REQUIRED WORK:
Among the records that follow, set down only the lines from the one containing "This screenshot has height=812, width=1494." to the one containing "Click the search magnifier icon", both included, exactly.

Segment Open

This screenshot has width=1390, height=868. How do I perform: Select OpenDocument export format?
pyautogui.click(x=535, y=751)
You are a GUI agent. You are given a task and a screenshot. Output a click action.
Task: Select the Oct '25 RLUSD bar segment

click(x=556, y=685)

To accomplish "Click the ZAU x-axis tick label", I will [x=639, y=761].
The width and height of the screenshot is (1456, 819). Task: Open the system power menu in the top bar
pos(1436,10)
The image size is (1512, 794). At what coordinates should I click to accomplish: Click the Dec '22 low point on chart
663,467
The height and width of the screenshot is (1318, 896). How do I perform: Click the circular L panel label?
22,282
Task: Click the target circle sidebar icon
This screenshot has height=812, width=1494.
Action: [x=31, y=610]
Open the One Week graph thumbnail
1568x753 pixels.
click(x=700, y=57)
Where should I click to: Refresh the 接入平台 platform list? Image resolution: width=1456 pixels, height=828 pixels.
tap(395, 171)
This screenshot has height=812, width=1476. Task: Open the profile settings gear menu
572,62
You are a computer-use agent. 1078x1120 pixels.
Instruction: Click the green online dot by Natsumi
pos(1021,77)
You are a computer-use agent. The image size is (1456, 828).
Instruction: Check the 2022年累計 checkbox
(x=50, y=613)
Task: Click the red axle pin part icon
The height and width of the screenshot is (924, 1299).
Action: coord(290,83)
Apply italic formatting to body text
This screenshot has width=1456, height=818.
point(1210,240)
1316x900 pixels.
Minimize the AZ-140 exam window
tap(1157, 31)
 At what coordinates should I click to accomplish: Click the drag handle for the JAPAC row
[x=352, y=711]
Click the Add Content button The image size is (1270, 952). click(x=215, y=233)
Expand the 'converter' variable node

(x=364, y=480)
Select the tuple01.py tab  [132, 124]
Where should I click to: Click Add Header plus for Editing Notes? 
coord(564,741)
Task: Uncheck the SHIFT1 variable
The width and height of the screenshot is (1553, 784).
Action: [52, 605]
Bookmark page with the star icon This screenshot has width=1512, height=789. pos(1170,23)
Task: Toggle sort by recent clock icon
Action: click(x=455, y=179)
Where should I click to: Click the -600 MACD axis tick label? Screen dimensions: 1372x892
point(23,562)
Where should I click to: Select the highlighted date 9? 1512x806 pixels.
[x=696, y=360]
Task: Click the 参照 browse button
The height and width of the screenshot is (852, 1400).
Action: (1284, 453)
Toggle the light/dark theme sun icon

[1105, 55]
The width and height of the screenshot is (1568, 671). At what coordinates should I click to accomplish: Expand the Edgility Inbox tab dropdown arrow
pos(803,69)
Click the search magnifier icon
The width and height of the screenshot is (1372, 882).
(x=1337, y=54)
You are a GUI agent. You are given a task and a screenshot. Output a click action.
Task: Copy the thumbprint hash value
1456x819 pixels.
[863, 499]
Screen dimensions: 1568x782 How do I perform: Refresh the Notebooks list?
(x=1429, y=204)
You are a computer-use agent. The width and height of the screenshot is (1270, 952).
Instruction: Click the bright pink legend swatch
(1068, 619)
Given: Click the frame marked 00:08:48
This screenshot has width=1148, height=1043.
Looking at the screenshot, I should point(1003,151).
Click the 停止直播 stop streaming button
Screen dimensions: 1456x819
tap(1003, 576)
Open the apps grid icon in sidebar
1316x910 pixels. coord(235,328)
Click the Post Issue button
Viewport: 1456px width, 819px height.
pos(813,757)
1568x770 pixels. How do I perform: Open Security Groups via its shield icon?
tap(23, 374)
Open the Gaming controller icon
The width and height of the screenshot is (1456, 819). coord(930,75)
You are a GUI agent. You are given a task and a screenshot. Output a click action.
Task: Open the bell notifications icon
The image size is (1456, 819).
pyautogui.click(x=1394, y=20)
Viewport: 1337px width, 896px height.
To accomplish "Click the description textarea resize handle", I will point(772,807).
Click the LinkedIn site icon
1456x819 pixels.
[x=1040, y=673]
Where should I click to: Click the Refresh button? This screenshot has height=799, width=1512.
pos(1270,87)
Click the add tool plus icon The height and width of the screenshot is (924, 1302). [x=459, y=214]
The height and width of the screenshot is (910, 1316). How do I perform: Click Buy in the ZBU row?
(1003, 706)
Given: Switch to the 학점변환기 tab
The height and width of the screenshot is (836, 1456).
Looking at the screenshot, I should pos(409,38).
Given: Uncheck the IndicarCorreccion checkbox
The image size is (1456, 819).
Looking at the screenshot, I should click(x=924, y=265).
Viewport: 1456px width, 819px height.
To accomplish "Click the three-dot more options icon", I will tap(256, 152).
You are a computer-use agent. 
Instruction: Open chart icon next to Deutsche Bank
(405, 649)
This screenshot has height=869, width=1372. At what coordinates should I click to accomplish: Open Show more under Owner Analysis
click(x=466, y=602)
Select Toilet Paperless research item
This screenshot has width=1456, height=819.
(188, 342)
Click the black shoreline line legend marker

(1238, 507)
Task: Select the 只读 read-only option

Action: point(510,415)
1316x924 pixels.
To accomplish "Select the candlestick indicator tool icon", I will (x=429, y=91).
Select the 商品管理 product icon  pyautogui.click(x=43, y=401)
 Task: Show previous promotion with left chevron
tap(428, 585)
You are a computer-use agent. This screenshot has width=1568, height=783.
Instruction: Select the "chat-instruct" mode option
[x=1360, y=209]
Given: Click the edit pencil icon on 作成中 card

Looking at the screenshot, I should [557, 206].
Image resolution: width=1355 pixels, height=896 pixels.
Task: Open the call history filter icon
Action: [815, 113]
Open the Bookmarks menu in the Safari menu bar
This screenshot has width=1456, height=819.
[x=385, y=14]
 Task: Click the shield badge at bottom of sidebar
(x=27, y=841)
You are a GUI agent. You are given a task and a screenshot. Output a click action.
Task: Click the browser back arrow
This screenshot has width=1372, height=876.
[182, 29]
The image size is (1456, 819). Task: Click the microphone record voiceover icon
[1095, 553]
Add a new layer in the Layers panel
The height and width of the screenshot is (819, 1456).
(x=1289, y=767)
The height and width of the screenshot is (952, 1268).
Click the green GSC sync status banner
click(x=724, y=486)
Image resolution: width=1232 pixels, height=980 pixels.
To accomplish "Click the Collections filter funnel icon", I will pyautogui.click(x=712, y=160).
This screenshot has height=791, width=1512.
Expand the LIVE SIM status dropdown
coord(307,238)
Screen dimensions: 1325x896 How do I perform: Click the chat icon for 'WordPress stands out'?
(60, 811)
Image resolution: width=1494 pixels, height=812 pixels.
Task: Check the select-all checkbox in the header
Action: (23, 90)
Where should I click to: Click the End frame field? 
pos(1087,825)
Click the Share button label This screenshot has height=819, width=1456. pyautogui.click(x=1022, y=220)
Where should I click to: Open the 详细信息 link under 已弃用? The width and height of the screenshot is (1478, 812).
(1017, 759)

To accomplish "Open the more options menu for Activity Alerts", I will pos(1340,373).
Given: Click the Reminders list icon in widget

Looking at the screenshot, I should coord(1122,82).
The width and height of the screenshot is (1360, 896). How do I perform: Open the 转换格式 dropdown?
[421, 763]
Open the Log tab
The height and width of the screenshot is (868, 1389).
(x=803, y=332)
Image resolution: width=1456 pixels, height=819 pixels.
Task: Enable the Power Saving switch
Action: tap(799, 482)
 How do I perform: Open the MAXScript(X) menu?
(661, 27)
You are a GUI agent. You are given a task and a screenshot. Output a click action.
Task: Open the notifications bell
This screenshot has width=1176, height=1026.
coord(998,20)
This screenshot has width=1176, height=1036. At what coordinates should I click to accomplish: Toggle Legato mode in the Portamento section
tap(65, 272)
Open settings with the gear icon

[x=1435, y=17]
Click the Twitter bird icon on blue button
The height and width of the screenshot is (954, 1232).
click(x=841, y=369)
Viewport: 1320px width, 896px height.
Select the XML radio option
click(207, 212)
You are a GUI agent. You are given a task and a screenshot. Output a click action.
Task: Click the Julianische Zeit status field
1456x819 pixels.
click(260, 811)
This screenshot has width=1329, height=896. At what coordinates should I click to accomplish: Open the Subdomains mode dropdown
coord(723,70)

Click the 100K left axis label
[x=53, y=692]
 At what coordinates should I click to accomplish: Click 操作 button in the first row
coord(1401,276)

Segment Closed

RESULT OF THE TASK:
This screenshot has height=812, width=1494.
Action: [x=31, y=610]
Open the One Week graph thumbnail
1568x753 pixels.
click(x=700, y=57)
Where should I click to: Refresh the 接入平台 platform list? Image resolution: width=1456 pixels, height=828 pixels.
tap(395, 171)
This screenshot has height=812, width=1476. Task: Open the profile settings gear menu
572,62
You are a computer-use agent. 1078x1120 pixels.
Instruction: Click the green online dot by Natsumi
pos(1021,77)
You are a computer-use agent. The image size is (1456, 828).
Instruction: Check the 2022年累計 checkbox
(x=50, y=613)
Task: Click the red axle pin part icon
The height and width of the screenshot is (924, 1299).
Action: coord(290,83)
Apply italic formatting to body text
This screenshot has width=1456, height=818.
point(1210,240)
1316x900 pixels.
Minimize the AZ-140 exam window
tap(1157, 31)
 At what coordinates should I click to accomplish: Click the drag handle for the JAPAC row
[x=352, y=711]
Click the Add Content button The image size is (1270, 952). click(x=215, y=233)
Expand the 'converter' variable node

(x=364, y=480)
Select the tuple01.py tab  [132, 124]
Where should I click to: Click Add Header plus for Editing Notes? 
coord(564,741)
Task: Uncheck the SHIFT1 variable
The width and height of the screenshot is (1553, 784).
Action: [52, 605]
Bookmark page with the star icon This screenshot has width=1512, height=789. pos(1170,23)
Task: Toggle sort by recent clock icon
Action: click(x=455, y=179)
Where should I click to: Click the -600 MACD axis tick label? Screen dimensions: 1372x892
point(23,562)
Where should I click to: Select the highlighted date 9? 1512x806 pixels.
[x=696, y=360]
Task: Click the 参照 browse button
The height and width of the screenshot is (852, 1400).
Action: (1284, 453)
Toggle the light/dark theme sun icon

[1105, 55]
The width and height of the screenshot is (1568, 671). At what coordinates should I click to accomplish: Expand the Edgility Inbox tab dropdown arrow
pos(803,69)
Click the search magnifier icon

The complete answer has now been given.